> **Prompt**: Please could you give again the lines from the one holding "Task: Click the alarm bell toolbar icon" through the final line of the data below, exactly, with no other lines?

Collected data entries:
[Start of Attachment]
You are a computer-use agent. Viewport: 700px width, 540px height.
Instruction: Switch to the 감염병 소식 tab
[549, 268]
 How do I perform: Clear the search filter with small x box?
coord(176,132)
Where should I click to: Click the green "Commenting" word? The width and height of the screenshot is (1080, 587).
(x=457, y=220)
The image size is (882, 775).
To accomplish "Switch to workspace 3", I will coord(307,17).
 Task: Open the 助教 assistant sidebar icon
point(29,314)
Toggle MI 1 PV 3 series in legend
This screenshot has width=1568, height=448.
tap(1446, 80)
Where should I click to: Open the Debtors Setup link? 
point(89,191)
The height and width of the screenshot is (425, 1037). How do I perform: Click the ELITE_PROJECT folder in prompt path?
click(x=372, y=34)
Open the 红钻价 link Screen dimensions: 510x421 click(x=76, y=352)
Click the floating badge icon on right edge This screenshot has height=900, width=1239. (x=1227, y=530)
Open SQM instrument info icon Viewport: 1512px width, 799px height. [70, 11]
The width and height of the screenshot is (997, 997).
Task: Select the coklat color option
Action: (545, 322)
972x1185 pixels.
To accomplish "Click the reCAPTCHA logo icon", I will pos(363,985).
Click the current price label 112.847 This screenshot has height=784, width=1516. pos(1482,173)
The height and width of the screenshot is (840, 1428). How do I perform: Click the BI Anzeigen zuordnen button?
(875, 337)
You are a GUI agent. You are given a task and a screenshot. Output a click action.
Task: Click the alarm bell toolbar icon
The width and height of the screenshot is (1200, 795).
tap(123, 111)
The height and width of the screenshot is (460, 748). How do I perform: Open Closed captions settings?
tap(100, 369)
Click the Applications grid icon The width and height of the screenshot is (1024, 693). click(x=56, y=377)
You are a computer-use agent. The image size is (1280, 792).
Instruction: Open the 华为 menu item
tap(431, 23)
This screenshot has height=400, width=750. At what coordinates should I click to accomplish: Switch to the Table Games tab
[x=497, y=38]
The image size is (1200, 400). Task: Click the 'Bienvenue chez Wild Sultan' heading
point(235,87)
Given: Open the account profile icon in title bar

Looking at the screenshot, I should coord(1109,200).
[End of Attachment]
> **Reply**:
Task: Click the alarm bell toolbar icon
The width and height of the screenshot is (1200, 795).
tap(123, 111)
The height and width of the screenshot is (460, 748). How do I perform: Open Closed captions settings?
tap(100, 369)
Click the Applications grid icon The width and height of the screenshot is (1024, 693). click(x=56, y=377)
You are a computer-use agent. The image size is (1280, 792).
Instruction: Open the 华为 menu item
tap(431, 23)
This screenshot has height=400, width=750. At what coordinates should I click to accomplish: Switch to the Table Games tab
[x=497, y=38]
The image size is (1200, 400). Task: Click the 'Bienvenue chez Wild Sultan' heading
point(235,87)
Given: Open the account profile icon in title bar

Looking at the screenshot, I should coord(1109,200).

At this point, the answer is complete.